Elimi aramızdaki boşluğa koyup ona doğru eğildiğimde kaskatı kesilmişti. Ani hareket etmesem de onun, öyleymiş gibi tepkiler vermesi hoşuma gidiyordu. Tüm gece tavanı izleyerek onu düşündüğüme ben bile inanamıyordum. "Kahvaltı ettin mi?"

Bir süre ne cevap vermesi gerektiğini düşünür gibi oldu. Gözlerini kaçırdı, pencereden dışarıyı ve arabayı inceler gibi göründü. "Hayır." Gözlerimiz tekrar birleştiğinde kendinden emin bir havası vardı. "Sen ettin mi?"

"Beraber yaparız diye düşünmüştüm." Tekrar arkama yaslanıp onu kendi haline baktığımda boşluğa düşmüş gibi bir hali vardı. Yine de ses etmedi. Usluydu. Birkaç gün önceki halinden eser kalmamıştı. Kendi kendine ne düşünüp bu hale geldiyse devam etmesi gerektiğini düşündüm.

"Günün nasıl geçti? Seni sürekli kameraların önünde gördüm." Ona bakmamıştım zira cevap vereceğini düşünmemiştim. Kafasına koymuş olsaydı benimle tek kelime etmezdi muhtemelen ama hala gözlerime bakıp yalvarırcasına onunla konuşmamı söylediği anı hatırlıyordum. Çok çaresiz ve zavallı görünmüştü. O an, ona yaptığım onca şeyde haksız olduğumu düşünecek kadar üzülmüştüm onun adına. Çığlık bile atamayacak bir adamın son arzusu buysa gerçekleştirmeliyim, demiştim.
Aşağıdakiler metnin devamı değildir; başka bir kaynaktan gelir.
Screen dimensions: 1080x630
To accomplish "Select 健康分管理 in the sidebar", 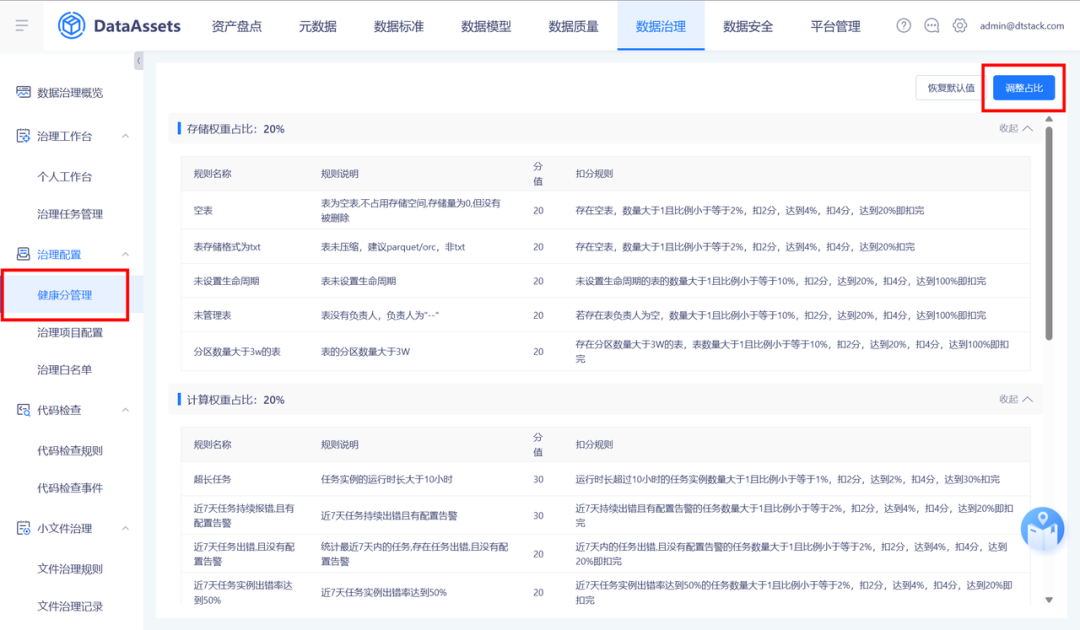I will pos(66,294).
"Zordu. Çok yoruldum açıkçası ama değmiş gibi görünüyor." Göz ucuyla ona baktım. İki yabancı gibi -ki zaten öyleydik- iki köşeye çekilmiş pencereden dışarıyı izliyorduk. Daha fazla konuyu uzatmak istemeyerek gözlerimi kapattım. Yine, sanki hayattaki tek amacım biraz kestirmekmiş gibi ağırlaşan gözlerime karşı koymaya çalışıyordum. "Senin... nasıl geçti? Çok sıktılar mı?"

"Hayır.." gözlerimi ovaladım. Nedense herkesle sohbet etme kabiliyetine sahipken ona karşı dilim tutuluyordu, kelimeler belli bir hizaya oturmuyordu. "Bana gelebileceklerini mi sanıyorsun?"
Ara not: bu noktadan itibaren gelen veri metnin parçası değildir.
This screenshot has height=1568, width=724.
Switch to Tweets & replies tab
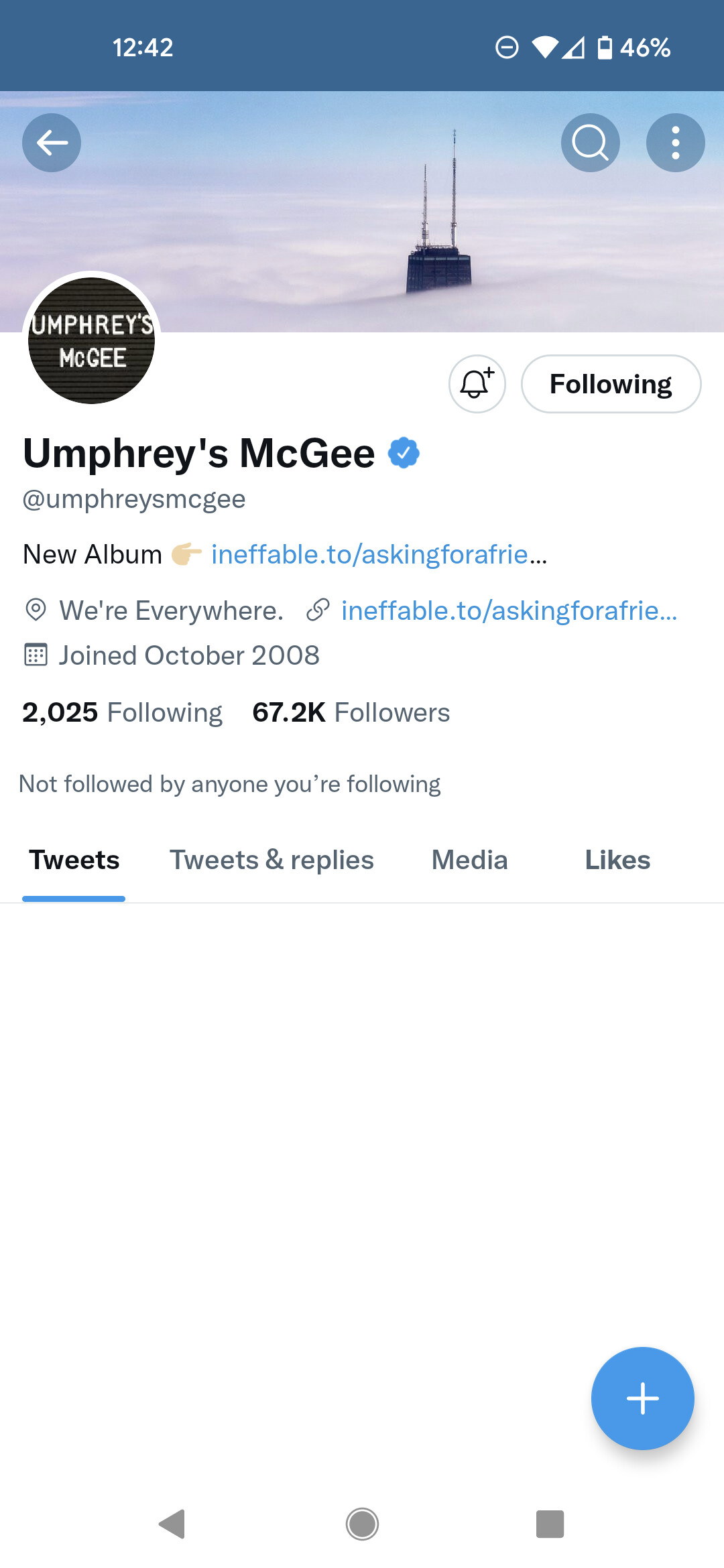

"Sadece merak ettim işte." Omuz silkti, çocuk gibiydi. En az Jimin kadar çocuksu bir ruhu olduğunu gözlerinde görebiliyordum ama işi yüzünden bunu sakladığını da anlamak zor değildi.

Göz ucuyla aynaları kontrol ettim. Arkamızdan hala inatla takip eden gazetecileri görebiliyordum. Yine de aramızdaki mesafe çok değildi. "Yaklaş." Dedim usulca. Dikiz aynasından bize bakan şoförü bile umursamamıştım o anda.

"Ne?" Şaşkınlıkla bana döndüğünde boynundaki zincire işaret parmağımı geçirip kendime çektim. Kumral ama narin teni bu hareketimle kızarmıştı bile. Zincirin baskı uyguladığı kısımlar beyazlamıştı, biraz daha sıkıştırsam izi kalacak gibi görünüyordu

"Yaklaş, dedim. Duymadın mı?" Sert ve soğuk gözlerle onu süzerken vücut ısısının nasıl bu kadar hızlı arttığına hayret ettim. Sadece kendime çekmiştim ve şimdiden heyecanlanmış mıydı?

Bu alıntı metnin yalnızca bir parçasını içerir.